Exactly reproduce the data from its first line through the line with "Turn off the", leaving out every line after it.

------ SOURCE MATERIAL ------

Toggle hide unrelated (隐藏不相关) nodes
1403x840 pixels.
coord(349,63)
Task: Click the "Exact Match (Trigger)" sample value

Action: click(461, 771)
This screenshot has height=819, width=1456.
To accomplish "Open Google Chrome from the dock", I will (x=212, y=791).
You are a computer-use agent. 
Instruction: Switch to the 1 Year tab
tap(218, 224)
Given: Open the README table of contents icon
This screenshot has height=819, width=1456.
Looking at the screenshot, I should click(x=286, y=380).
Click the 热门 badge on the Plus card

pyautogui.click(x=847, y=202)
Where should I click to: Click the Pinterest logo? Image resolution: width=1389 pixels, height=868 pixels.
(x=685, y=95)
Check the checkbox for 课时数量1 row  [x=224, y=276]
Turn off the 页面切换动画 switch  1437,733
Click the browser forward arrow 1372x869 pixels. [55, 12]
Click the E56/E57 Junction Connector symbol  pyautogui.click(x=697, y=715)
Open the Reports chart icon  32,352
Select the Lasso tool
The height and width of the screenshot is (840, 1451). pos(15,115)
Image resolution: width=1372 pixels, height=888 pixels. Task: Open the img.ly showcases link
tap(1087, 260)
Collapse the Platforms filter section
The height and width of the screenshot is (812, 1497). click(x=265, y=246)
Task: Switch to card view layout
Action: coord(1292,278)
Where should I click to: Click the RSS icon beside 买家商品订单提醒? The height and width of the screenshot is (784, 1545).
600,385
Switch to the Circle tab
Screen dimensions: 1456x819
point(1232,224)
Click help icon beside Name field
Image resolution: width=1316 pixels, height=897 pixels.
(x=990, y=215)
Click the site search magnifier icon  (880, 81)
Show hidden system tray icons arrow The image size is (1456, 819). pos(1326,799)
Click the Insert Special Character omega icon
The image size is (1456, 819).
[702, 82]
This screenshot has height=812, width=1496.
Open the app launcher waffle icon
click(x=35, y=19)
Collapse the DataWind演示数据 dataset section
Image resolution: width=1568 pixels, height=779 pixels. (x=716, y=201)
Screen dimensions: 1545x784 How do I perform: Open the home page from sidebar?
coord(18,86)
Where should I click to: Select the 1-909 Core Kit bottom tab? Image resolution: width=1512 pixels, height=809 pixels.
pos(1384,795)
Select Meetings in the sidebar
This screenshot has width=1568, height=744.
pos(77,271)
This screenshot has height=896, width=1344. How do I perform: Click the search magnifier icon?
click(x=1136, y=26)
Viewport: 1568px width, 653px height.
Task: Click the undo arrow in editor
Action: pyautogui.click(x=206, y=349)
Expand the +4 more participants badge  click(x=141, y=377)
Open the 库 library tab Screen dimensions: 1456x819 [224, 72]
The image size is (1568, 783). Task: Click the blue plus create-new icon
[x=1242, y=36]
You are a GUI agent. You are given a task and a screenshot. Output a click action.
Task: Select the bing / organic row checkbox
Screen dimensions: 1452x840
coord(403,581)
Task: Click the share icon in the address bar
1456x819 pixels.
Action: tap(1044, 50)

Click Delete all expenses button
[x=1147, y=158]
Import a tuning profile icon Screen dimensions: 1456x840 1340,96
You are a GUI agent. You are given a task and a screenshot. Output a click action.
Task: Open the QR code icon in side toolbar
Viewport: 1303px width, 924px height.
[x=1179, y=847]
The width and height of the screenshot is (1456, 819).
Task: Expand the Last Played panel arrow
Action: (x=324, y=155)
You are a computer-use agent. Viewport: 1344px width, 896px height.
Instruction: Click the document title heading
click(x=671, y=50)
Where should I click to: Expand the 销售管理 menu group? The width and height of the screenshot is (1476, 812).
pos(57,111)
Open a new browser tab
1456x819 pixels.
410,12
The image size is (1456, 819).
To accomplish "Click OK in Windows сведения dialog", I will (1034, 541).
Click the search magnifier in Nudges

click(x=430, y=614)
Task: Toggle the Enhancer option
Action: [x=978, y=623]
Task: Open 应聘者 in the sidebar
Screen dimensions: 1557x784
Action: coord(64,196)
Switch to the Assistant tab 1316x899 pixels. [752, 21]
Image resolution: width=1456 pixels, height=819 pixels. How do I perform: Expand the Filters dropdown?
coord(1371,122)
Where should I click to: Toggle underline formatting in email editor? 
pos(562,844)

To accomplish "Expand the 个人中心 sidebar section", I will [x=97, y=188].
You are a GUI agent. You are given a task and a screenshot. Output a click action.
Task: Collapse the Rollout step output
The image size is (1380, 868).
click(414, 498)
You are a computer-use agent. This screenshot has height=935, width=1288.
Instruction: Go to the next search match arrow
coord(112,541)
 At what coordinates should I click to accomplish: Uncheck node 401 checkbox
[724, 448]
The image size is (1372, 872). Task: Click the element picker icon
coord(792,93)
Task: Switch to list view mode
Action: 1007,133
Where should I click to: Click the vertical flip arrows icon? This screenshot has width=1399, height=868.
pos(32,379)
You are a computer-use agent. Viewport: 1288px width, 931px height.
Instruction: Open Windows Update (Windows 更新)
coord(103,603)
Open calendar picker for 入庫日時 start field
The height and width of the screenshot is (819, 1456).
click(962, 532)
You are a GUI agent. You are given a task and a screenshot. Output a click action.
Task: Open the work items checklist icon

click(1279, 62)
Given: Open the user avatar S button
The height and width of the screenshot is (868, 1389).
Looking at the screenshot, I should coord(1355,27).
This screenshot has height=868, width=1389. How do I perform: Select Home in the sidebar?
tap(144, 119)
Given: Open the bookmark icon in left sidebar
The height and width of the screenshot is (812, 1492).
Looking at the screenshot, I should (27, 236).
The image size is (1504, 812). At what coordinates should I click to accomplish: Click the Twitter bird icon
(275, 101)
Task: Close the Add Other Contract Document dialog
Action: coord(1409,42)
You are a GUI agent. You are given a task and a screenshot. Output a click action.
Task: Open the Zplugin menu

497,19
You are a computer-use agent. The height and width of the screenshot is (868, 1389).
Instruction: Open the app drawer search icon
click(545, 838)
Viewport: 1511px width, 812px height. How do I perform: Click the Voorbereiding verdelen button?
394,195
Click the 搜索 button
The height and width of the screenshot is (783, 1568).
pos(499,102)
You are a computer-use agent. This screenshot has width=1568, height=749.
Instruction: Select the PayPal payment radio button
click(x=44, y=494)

------

> [ANSWER SECTION]
Toggle hide unrelated (隐藏不相关) nodes
1403x840 pixels.
coord(349,63)
Task: Click the "Exact Match (Trigger)" sample value

Action: click(461, 771)
This screenshot has height=819, width=1456.
To accomplish "Open Google Chrome from the dock", I will (x=212, y=791).
You are a computer-use agent. 
Instruction: Switch to the 1 Year tab
tap(218, 224)
Given: Open the README table of contents icon
This screenshot has height=819, width=1456.
Looking at the screenshot, I should click(x=286, y=380).
Click the 热门 badge on the Plus card

pyautogui.click(x=847, y=202)
Where should I click to: Click the Pinterest logo? Image resolution: width=1389 pixels, height=868 pixels.
(x=685, y=95)
Check the checkbox for 课时数量1 row  [x=224, y=276]
Turn off the 页面切换动画 switch  1437,733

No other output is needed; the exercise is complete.